Nationally, Native Americans have the highest rates of meth use of any ethnic group, according to the Department of Justice. In Warrior’s town, meth is a major problem.
Former North Dakota Senator Byron Dorgan, chairman of the Indian Affairs Committee in the U.S. Senate and founder of the ]Center for Native American Youth, discovered the horrific reality of the Native American drug problem over the course of his career. “The meth use is devastatingly addictive and very often meth is produced in very rural areas, abandoned places,” he said.
American Indian communities face many of the same risks as other rural areas but have the added burden of historical trauma, including relocation, forced separation of families and compulsory cultural assimilation.
“Does that have some impact on the population? Of course it does. Damn right it does,” Senator Dorgan said. “There is more vulnerability in a Native community because of all the other issues.”
Warrior will graduate in November from her 90-day rehab program at the Tulsa Women and Children’s Center, which provides substance abuse treatment for pregnant or parenting women. She believes she’ll be able to stay clean — as long as she doesn’t go home to White Eagle. “I can go back, I just don’t think I am strong enough,” she said.
Drugs haven’t always been pervasive in Native culture. Jake Roberts, director of behavioral health, substance abuse and suicide prevention for the Ponca tribe, said the tribe’s prevention services focus on returning kids to the traditional Ponca culture. “It provides the young ones with a sense of identity,” he said.

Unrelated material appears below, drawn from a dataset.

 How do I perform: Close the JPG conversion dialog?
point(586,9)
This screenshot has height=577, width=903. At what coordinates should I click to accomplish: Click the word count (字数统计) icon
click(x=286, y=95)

But funding is scarce. So instead of a return to traditional culture, young people like Warrior want out — for themselves, and for their children.
Warrior believes White Eagle’s drug problem stems from a lack of opportunity. “’Cause it’s a little town,” she said. “Nobody can get a job because almost everybody is a felon.”
Research suggests Warrior is right — unemployment may lead to increased substance abuse.
For Warrior, drugs began as a career. At 14, she became unexpectedly pregnant, so she dropped out of school and started dealing drugs to make money. She began with cocaine and marijuana, and eventually moved to meth. It wasn’t until she was 16, in a moment of despair, that she began using the drugs she sold. She’d just become friends with her biological father, whom she’d never known. She had a turbulent childhood, and had pinned her hopes on him. But then, he committed suicide.
“Why, God?” she remembers thinking. “I’m just getting to know my dad.”
In anguish, she soothed herself with what she had laying around the house. Her addiction spiraled. A year later, Indian Child Welfare took away her oldest two children. She smoked so much meth on her 18th birthday that she went to the hospital, where doctors found a kidney infection. In 2012, her grandmother — her main caregiver and only sober supporter — died at age 57. Warrior was crushed, and descended further: she started shooting up with needles.
Warrior was briefly jailed for felony drug possession charge, but is now in rehab with all five of her children. The Tulsa Women’s and Children’s Center aims to keep families intact. There Warrior goes through drug treatment and learns parenting skills; her kids receive counseling.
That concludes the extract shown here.